*** RECORDS TO USE Section Begins ***
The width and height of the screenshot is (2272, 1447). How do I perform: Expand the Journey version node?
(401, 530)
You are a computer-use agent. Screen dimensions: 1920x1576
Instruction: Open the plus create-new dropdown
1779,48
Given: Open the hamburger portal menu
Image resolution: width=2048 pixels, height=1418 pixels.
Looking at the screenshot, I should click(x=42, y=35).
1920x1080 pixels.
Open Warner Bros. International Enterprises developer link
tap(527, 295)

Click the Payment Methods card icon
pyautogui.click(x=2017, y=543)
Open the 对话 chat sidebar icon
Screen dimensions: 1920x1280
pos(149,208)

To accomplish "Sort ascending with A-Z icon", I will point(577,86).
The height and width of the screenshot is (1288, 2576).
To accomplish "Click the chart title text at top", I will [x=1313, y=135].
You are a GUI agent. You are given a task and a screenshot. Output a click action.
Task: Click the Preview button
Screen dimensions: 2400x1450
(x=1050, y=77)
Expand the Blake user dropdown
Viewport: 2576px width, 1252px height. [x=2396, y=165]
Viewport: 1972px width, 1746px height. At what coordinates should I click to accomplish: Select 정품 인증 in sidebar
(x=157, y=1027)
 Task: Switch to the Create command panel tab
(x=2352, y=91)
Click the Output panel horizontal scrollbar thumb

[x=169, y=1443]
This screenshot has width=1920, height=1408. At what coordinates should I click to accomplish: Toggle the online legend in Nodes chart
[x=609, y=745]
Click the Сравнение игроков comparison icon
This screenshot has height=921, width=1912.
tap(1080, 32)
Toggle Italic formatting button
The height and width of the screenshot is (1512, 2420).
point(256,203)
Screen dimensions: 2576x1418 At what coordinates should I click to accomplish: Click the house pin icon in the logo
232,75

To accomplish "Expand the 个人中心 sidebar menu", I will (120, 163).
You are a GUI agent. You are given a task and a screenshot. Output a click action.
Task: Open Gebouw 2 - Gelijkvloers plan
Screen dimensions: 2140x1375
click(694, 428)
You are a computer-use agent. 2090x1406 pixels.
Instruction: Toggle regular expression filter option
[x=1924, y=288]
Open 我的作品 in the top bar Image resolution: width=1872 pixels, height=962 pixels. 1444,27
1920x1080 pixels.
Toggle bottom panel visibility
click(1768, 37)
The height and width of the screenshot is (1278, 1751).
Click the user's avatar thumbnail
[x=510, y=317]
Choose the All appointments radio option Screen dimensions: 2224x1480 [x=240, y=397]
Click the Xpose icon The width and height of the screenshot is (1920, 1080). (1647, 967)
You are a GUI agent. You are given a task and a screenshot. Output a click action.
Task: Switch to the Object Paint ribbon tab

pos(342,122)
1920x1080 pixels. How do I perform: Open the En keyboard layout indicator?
*** RECORDS TO USE Section Ends ***
:: TASK TO COMPLETE ::
Write the records out again, character for character.

:: COMPLETED EXERCISE ::
The width and height of the screenshot is (2272, 1447). How do I perform: Expand the Journey version node?
(401, 530)
You are a computer-use agent. Screen dimensions: 1920x1576
Instruction: Open the plus create-new dropdown
1779,48
Given: Open the hamburger portal menu
Image resolution: width=2048 pixels, height=1418 pixels.
Looking at the screenshot, I should click(x=42, y=35).
1920x1080 pixels.
Open Warner Bros. International Enterprises developer link
tap(527, 295)

Click the Payment Methods card icon
pyautogui.click(x=2017, y=543)
Open the 对话 chat sidebar icon
Screen dimensions: 1920x1280
pos(149,208)

To accomplish "Sort ascending with A-Z icon", I will point(577,86).
The height and width of the screenshot is (1288, 2576).
To accomplish "Click the chart title text at top", I will [x=1313, y=135].
You are a GUI agent. You are given a task and a screenshot. Output a click action.
Task: Click the Preview button
Screen dimensions: 2400x1450
(x=1050, y=77)
Expand the Blake user dropdown
Viewport: 2576px width, 1252px height. [x=2396, y=165]
Viewport: 1972px width, 1746px height. At what coordinates should I click to accomplish: Select 정품 인증 in sidebar
(x=157, y=1027)
 Task: Switch to the Create command panel tab
(x=2352, y=91)
Click the Output panel horizontal scrollbar thumb

[x=169, y=1443]
This screenshot has width=1920, height=1408. At what coordinates should I click to accomplish: Toggle the online legend in Nodes chart
[x=609, y=745]
Click the Сравнение игроков comparison icon
This screenshot has height=921, width=1912.
tap(1080, 32)
Toggle Italic formatting button
The height and width of the screenshot is (1512, 2420).
point(256,203)
Screen dimensions: 2576x1418 At what coordinates should I click to accomplish: Click the house pin icon in the logo
232,75

To accomplish "Expand the 个人中心 sidebar menu", I will (120, 163).
You are a GUI agent. You are given a task and a screenshot. Output a click action.
Task: Open Gebouw 2 - Gelijkvloers plan
Screen dimensions: 2140x1375
click(694, 428)
You are a computer-use agent. 2090x1406 pixels.
Instruction: Toggle regular expression filter option
[x=1924, y=288]
Open 我的作品 in the top bar Image resolution: width=1872 pixels, height=962 pixels. 1444,27
1920x1080 pixels.
Toggle bottom panel visibility
click(1768, 37)
The height and width of the screenshot is (1278, 1751).
Click the user's avatar thumbnail
[x=510, y=317]
Choose the All appointments radio option Screen dimensions: 2224x1480 [x=240, y=397]
Click the Xpose icon The width and height of the screenshot is (1920, 1080). (1647, 967)
You are a GUI agent. You are given a task and a screenshot. Output a click action.
Task: Switch to the Object Paint ribbon tab

pos(342,122)
1920x1080 pixels. How do I perform: Open the En keyboard layout indicator?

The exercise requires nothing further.